Given that [tex]f^{(n)}(0)=(n+1)![/tex], we have for [tex]f(x)[/tex] the Taylor series expansion about 0 as
[tex]f(x)=\displaystyle\sum_{n=0}^\infty\frac{(n+1)!}{n!}x^n=\sum_{n=0}^\infty(n+1)x^n[/tex]
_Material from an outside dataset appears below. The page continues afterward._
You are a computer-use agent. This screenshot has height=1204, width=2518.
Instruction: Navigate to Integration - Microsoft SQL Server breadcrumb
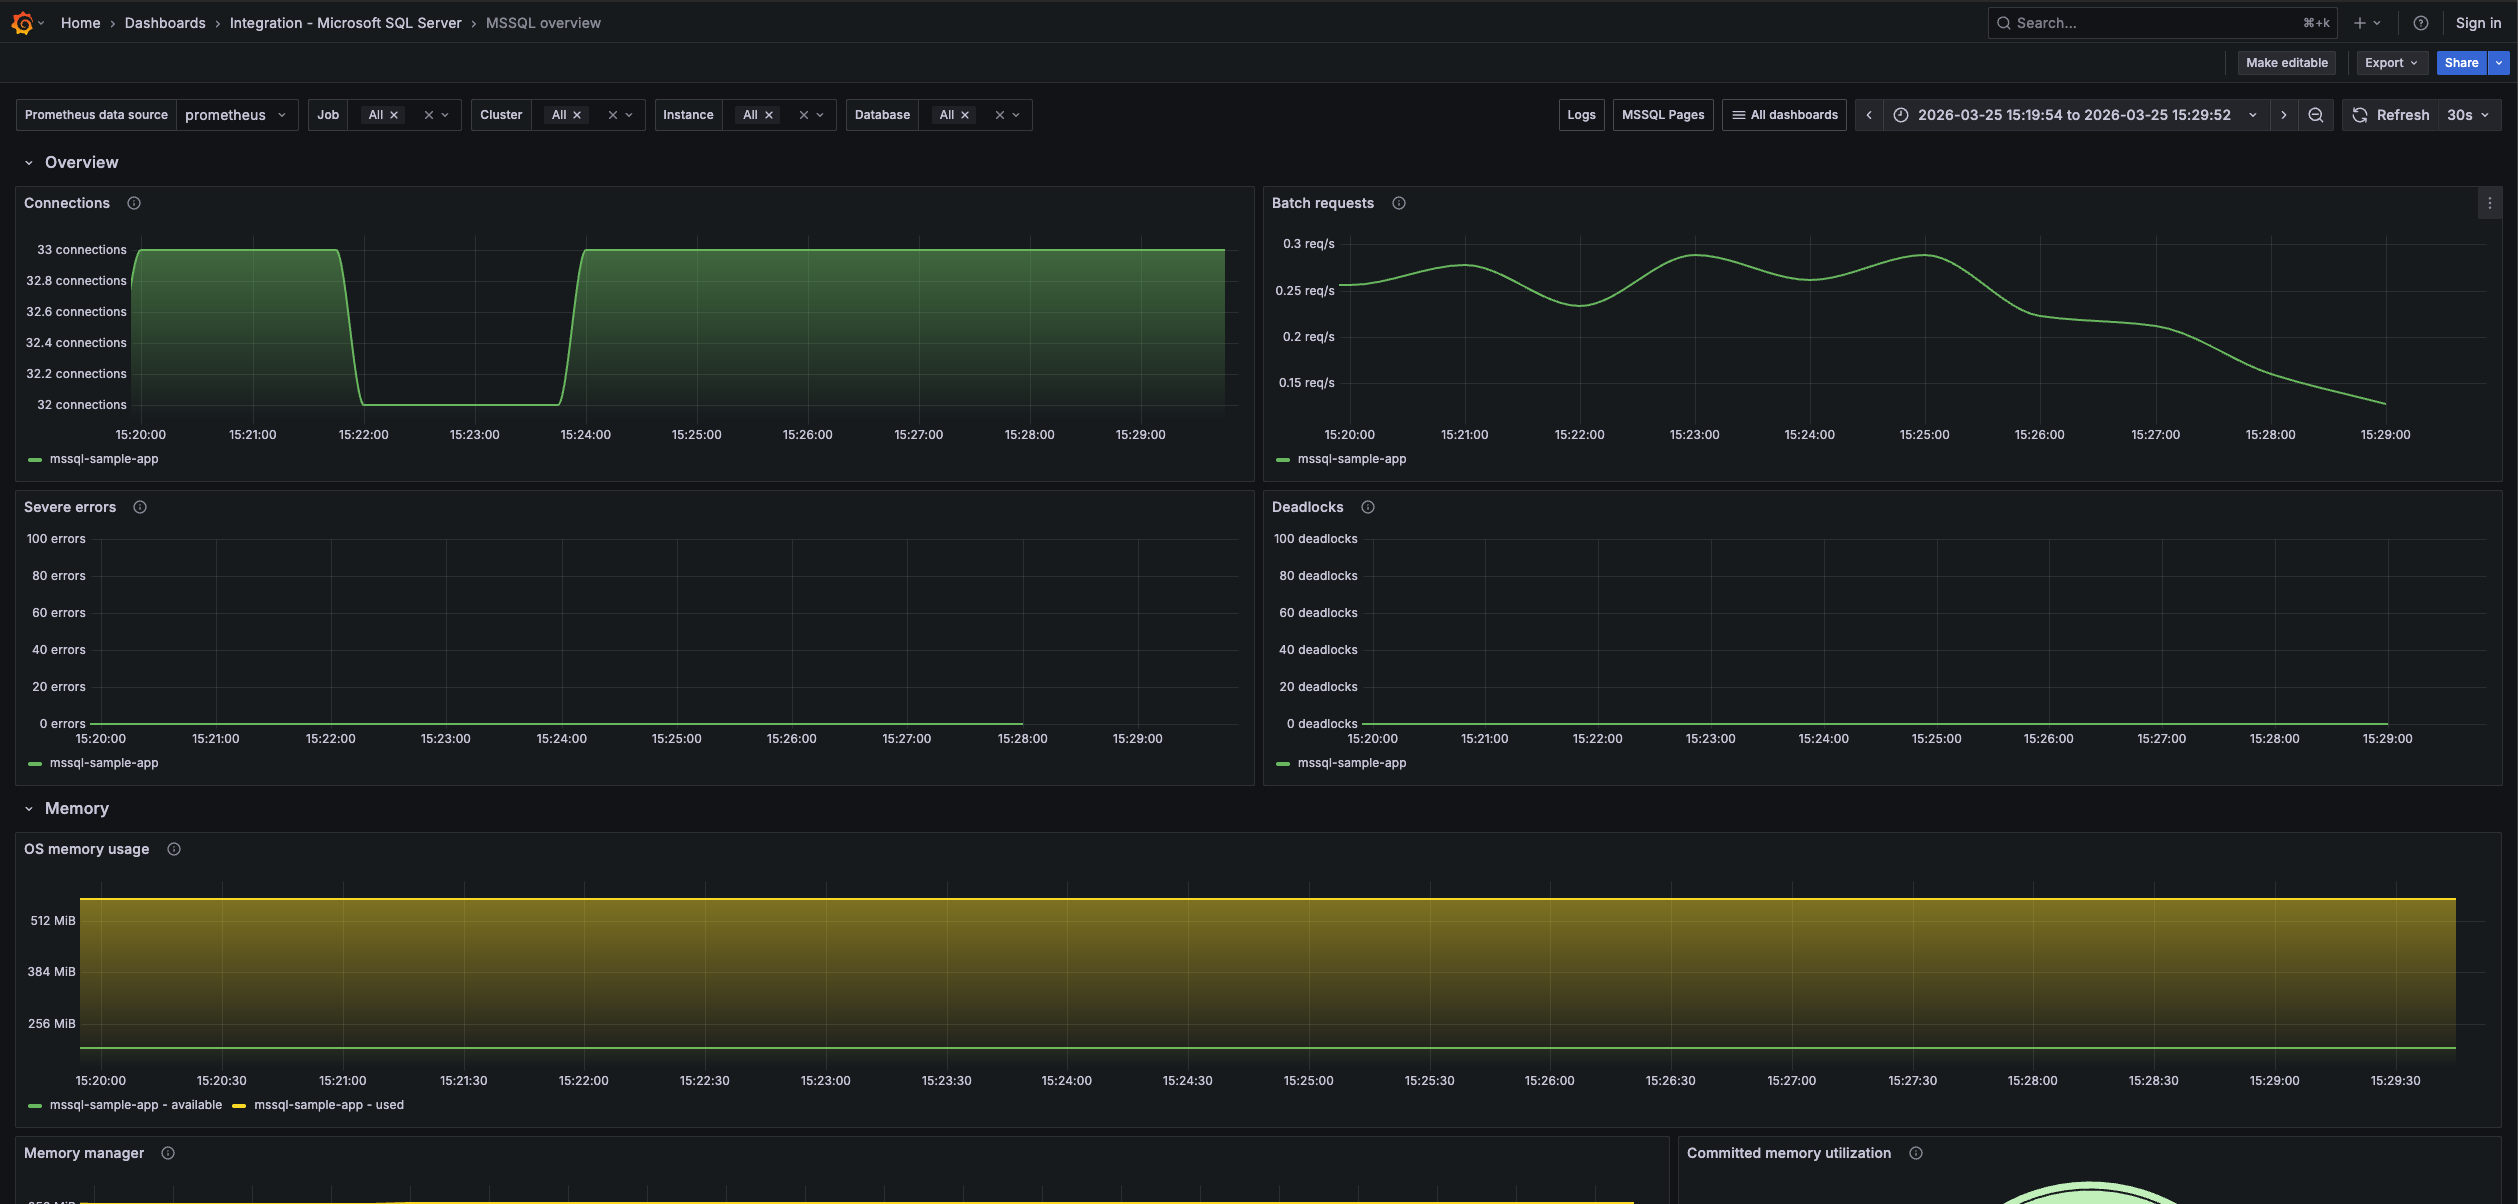[x=346, y=22]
Replace [tex]n+1[/tex] with [tex]n[/tex], so that the series is equivalent to
[tex]f(x)=\displaystyle\sum_{n=1}^\infty nx^{n-1}[/tex]
and notice that
[tex]\displaystyle\frac{\mathrm d}{\mathrm dx}\sum_{n=0}^\infty x^n=\sum_{n=1}^\infty nx^{n-1}[/tex]
Recall that for [tex]|x|<1[/tex], we have
[tex]\displaystyle\sum_{n=0}^\infty x^n=\frac1{1-x}[/tex]
which means
[tex]f(x)=\displaystyle\sum_{n=1}^\infty nx^{n-1}=\frac{\mathrm d}{\mathrm dx}\frac1{1-x}[/tex]
[tex]\implies f(x)=\dfrac1{(1-x)^2}[/tex]